Outre le frein au développement de l’offre s’ajoute en arrière-plan un risque de hausse des prix des matières premières, déjà plus élevés que dans le conventionnel. Or, la part de l’alimentation dans les coûts de production est estimée entre 60 et 65 % en volaille et entre 65 et 75 % en porc.

Valoriser toute la carcasse

Autre défi à relever pour l’ensemble des filières : l’équilibre carcasse. En volaille, selon le Synalaf, « il y a plus de demande sur le filet que la cuisse, plus pour les découpes que l’entier ». 60 % de la viande bovine bio est consommée sous forme de viande hachée, selon Interbev. Une catégorie en plein essor, puisque les ventes de steak haché bio ont bondi de 17 % entre 2016 et 2017 et la progression est du même ordre au premier semestre 2018, selon Jean-François Deglorie. Mais pour valoriser au mieux la carcasse, « il faut élargir, proposer de nouveaux produits, notamment en trouvant un nouvel équilibre entre les rayons libre-service et boucherie traditionnelle des GMS », explique Jean-François Deglorie. En viande bovine, cela implique une meilleure conformation et une plus grande homogénéité des carcasses.

La demande est cantonnée au jambon et aux lardons

C’est en viande porcine que la gestion de l’équilibre matière est particulièrement cruciale. « La demande est cantonnée au jambon et aux lardons d’une part et aux traditionnels rôtis, côtes et saucisses d’autre part », déplore Jean-François Deglorie. D’où la nécessité d’agrandir la gamme pour valoriser toute la carcasse.

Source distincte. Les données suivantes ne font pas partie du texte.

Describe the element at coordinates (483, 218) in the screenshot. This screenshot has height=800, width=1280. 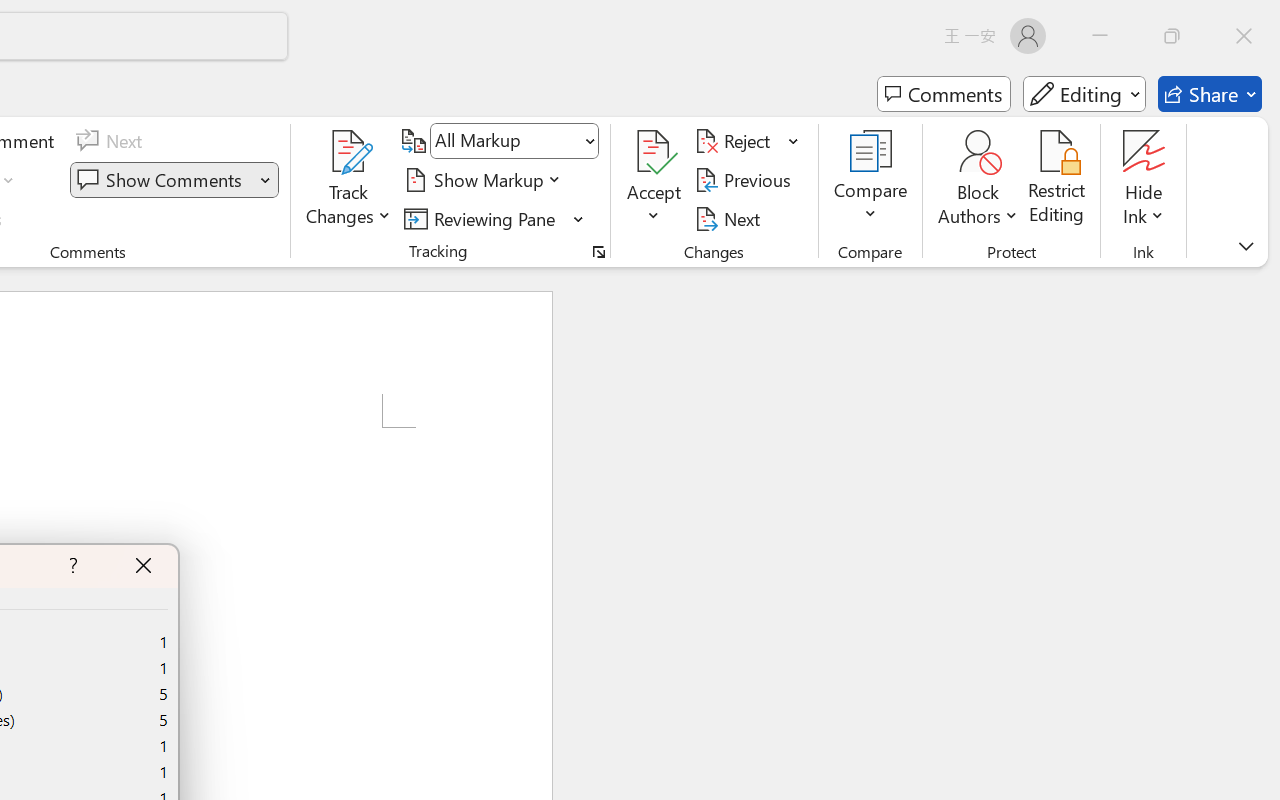
I see `'Reviewing Pane'` at that location.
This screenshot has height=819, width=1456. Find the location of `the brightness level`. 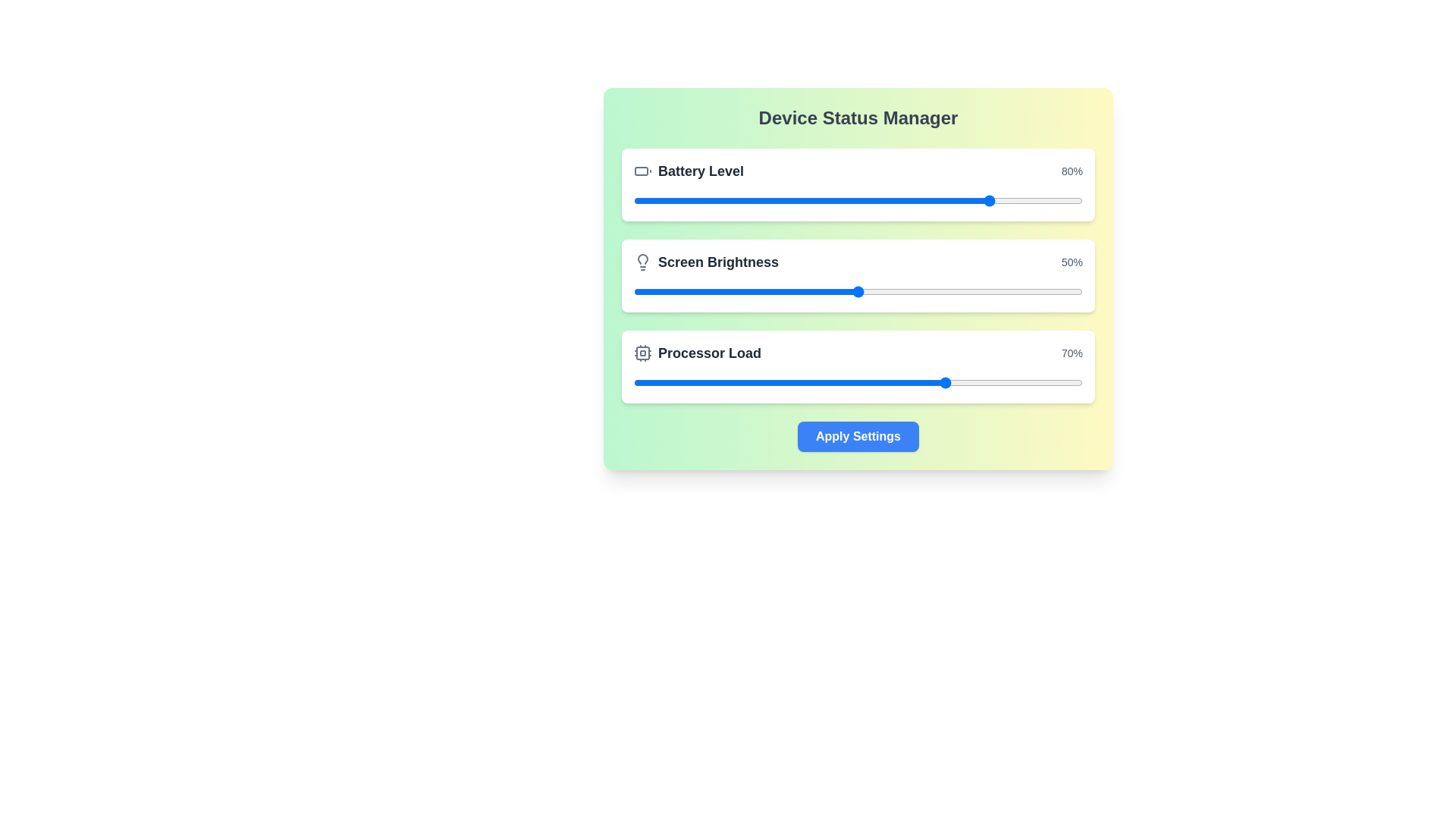

the brightness level is located at coordinates (880, 292).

Il faudrait parfois créer de nouvelles filières. Les veaux mâles ne sont pas correctement valorisés, les animaux allaitants partant rejoindre les broutards conventionnels en Italie, il n’y a pas de filière spécifique bio. Plusieurs solutions peuvent être envisagées pour valoriser correctement ces animaux : l’élevage de bœufs qui valorise bien l’herbe ou encore la création d’une filière veau de boucherie bio pour les mâles allaitants. Selon Jean-François Deglorie, « 15 à 20 % des mâles pourraient être élevés sous la mère pour fournir les boucheries traditionnelles, et le reste serait complémenté et destiné au rayon libre-service de la GMS et à la RHD ». Restauration commerciale ou collective, produits élaborés et plats préparés sont aussi des pistes de développement à ne pas négliger, toutes filières confondues.